Il est cependant difficile de définir quelle est la ligne de l’Union (qui reconnaît officiellement la légitimité de l’AGN de Sarraj) dans un événement, comme celui de Berlin, fortement eurocentrique. Le 30 janvier, une réunion sur la Libye est prévue à Brazzaville, en République du Congo, au cours de laquelle on comprendra mieux la position de la communauté continentale face à la crise libyenne, et comment elle entend procéder face à la perspective d’une force multilatérale d' »interposition » (4). De même, à partir du Congo, les choix en matière de surveillance contre les facteurs perturbateurs qui affectent le scénario libyen seront exposés. Lors d’une réunion au Caire en décembre 2019, les chefs d’état-major de l’UA ont souligné combien l’objectif « Faire taire les armes », défini par la Commission africaine comme un pilier de l’Agenda 2020, est difficile à mettre en œuvre, compte tenu également de l’obsolescence de la Convention de 1977 sur l’interdiction du mercenariat et de l’absence d’un système d’application efficace : dans ce cadre, l’efficacité de l’Union en matière de surveillance de l’embargo des Nations unies sur les armes en Libye peut être limitée, compte tenu également du rôle peu clair de certains acteurs régionaux4.

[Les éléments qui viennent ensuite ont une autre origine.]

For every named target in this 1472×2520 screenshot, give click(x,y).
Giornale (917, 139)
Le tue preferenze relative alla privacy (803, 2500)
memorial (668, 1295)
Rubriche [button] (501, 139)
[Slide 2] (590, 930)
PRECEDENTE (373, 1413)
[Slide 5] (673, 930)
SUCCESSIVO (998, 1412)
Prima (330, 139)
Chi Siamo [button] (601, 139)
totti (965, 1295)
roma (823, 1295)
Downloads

La ligne de l’Union africaine devra donc faire face au retard de certaines structures décisionnelles et sécuritaires, qui sont renforcées et soutenues par des politiques nationales individuelles, ainsi qu’aux intérêts contradictoires et au rôle peu clair de certains pays qui ont tendance à engloutir les réseaux de pouvoir parastataux, en particulier dans le sud de la Libye. L’absence de débat sur un envoyé de l’Union africaine pour la Libye ne contribue pas à définir la ligne de l’UE (2). A cela, il faut ajouter le poids historique et symbolique représenté par la Libye : dans les années 90, au plus fort de l’isolement diplomatique auquel la communauté internationale avait contraint Kadhafi, Tripoli s’est tournée vers la sphère africaine, en quête de légitimité. Cela a conduit à la réforme de l’OUA, et à la création de l’UA en 2002. Les relations avec la Libye, étant donné le passé récent des relations de l’Union avec Kadhafi, sont une question extrêmement sensible, que l’UA elle-même a consciemment cherché à ne pas traiter ouvertement. Mais aujourd’hui, l’actualité de la guerre et l’ingérence étrangère imposent une présence pressante.

Perspectives :

  • Février 2020 : Sommet annuel de la Conférence des chefs d’État et de gouvernement de l’Union africaine à Addis-Abeba, où le successeur d’Al-Sisi est nommé au poste de président de l’organisation.
  • En ce qui concerne le débat sur la mission multilatérale en Libye, on ne peut pas parler de simple maintien de la paix. Sur la base surtout des dernières réalités en matière de missions multilatérales, en prenant comme référence la République démocratique du Congo ou la République centrafricaine, il existe une plus grande propension à des processus de renforcement des institutions et de construction de l’État, avec des contingents hybrides, tant en ce qui concerne les opérations que les pays contributeurs. Un cadre qui met l’ONU en accord avec les régionalismes concernés (UE, UA et Ligue arabe) serait souhaitable, mais les limites techniques et politiques des organisations basées à Bruxelles et à Addis-Abeba pourraient peser lourdement.